It was the last game of a four-game West Coast road trip near the tail end of marathon season. New York was missing their leader/starting PG, and the starters came out flat and looked exhausted.
The Knicks missed their first seven shots and failed to score a single point over the first four minutes of the contest. New York found themselves down 15 points (21-6) halfway through the first quarter. Would they finally let go of the rope and put it in cruise control, looking forward to a flight back to NYC? Knicks teams in the past certainly would have chosen that path, the one of least resistance.
But the group is different. We've seen Brunson and Randle carry the Knicks on their backs time and again this season, and we've also seen RJ Barrett have offensive bursts to push the team to a win.
Yet, on this night, it was the bench mob, led by Mile McBride and Josh Hart, that refused to let the Knicks lose. When an NBA team doesn't have a true top-tier "superstar," the only way they can finish a season 10+ games above .500 is when the whole is greater than the sum of its parts. And that's what's going on in New York.
With the Blazers off to a scorching start Tuesday night, Deuce and the bench brigade came in and cooled them off. The Knicks reserves began chipping away at Portland's sizable lead early in the second quarter and had whittled it down to six points by halftime.
However, McBride's contributions weren't limited to just the defensive end on his particular evening. Deuce caught fire from downtown, and the sparks from his shooting hand seemed to ignite the Knicks' offense. New York exploded offensively in the third quarter, scoring 42 points on 71.4% (!) shooting. They were 15-of-21 from the floor, including 5-of-8 from three-point territory. IQ scored 14 points on five FG attempts in the third. RJ converted four of his five shots in the quarter as well.

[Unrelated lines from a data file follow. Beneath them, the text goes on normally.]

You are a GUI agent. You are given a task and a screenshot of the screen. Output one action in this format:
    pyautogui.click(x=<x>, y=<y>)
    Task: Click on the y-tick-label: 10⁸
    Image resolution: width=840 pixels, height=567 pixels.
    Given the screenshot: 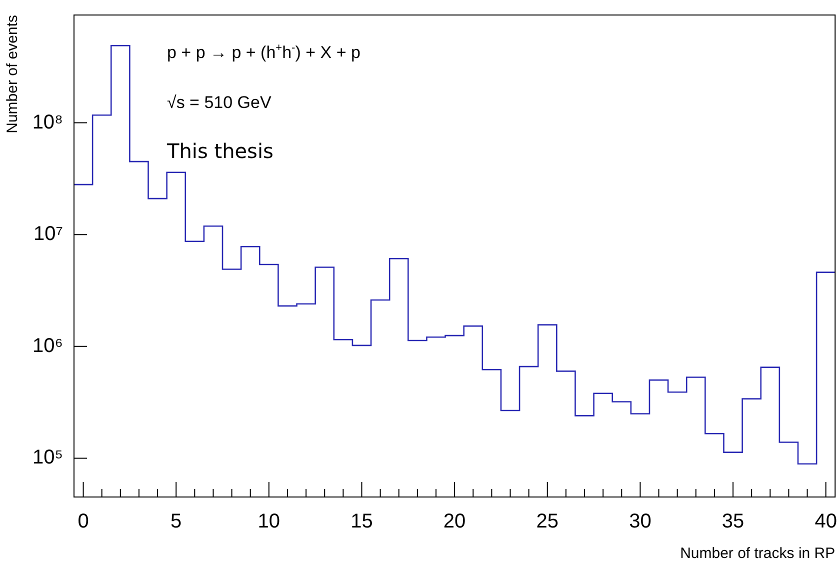 What is the action you would take?
    pyautogui.click(x=48, y=122)
    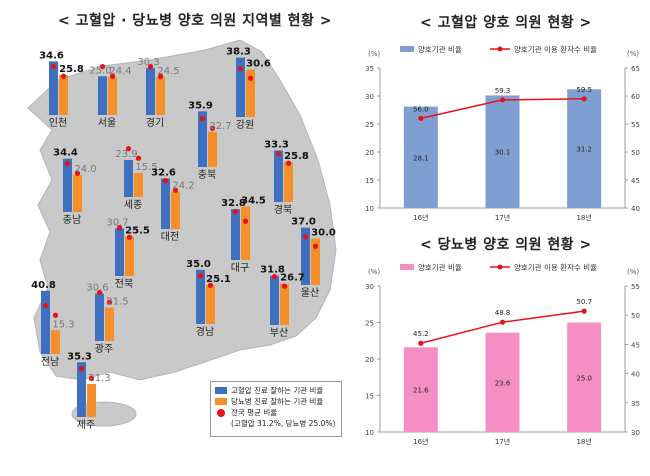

New York stayed hot in the fourth, outsourcing Portland by 22 points in the second half and cruising to a 123-107 victory.
When the final buzzer sounded, Deuce had poured in a career-high 18 points (6-of-8 FGs) to go along with three assists, one steal, two blocks, and four 3-pointers in 24 minutes. "Deuce, you can't say enough about what he did. That's probably his best game as a pro," Thibs told reporters after the game.
"Honestly, I knew I needed to step up," McBride said. "End of a road trip, I felt like we came out flat, and I just wanted to be a spark, give energy and do what I can."
Those who have followed this newsletter since its inception know we have been big boosters of McBride since his rookie season, calling for him to see extended minutes dating back to last January. Decue finds ways to help his team win even when his shot isn't falling.
Asked about his career-high point total after Tuesday's win, McBride replied: "It's huge… But honestly, if I didn't score a point and we win, I'd still be happy. Just being able to impact the game however I can always is the number one thing. I think the second unit knows that when we get in, our job is just look at the score, understand what we have to do as a unit and move the needle. And I think we came in and did that."
On the season, New York allows just 104 points per 100 possessions with McBride on the floor, the lowest among all Knick rotation players. His individual Net Rating of +7.8 is second on the team (behind Josh Hart). Deuce is one of only six players in the NBA this season to have logged less than 700 minutes, yet posted a plus/minus north of +100.
And, my personal favorite McBride metric: Deuce has now played more than 15 minutes 26 times in his career. The Knicks are 21-5 in those 26 contests. That's a winning percentage of 80.8%.
The other key contributor off the bench last night was Josh Hart, who was playing his first game against the Blazers since they traded him to New York at the deadline. To borrow a phrase from the Oscars, Hart was "Everything Everywhere All at Once." He finished with 16 points, nine rebounds, eight assists, three steals, and two treys. According to Basketball-Reference, he is the first player in Knicks franchise history to match or exceed those totals in those categories in a game in which the player did not start.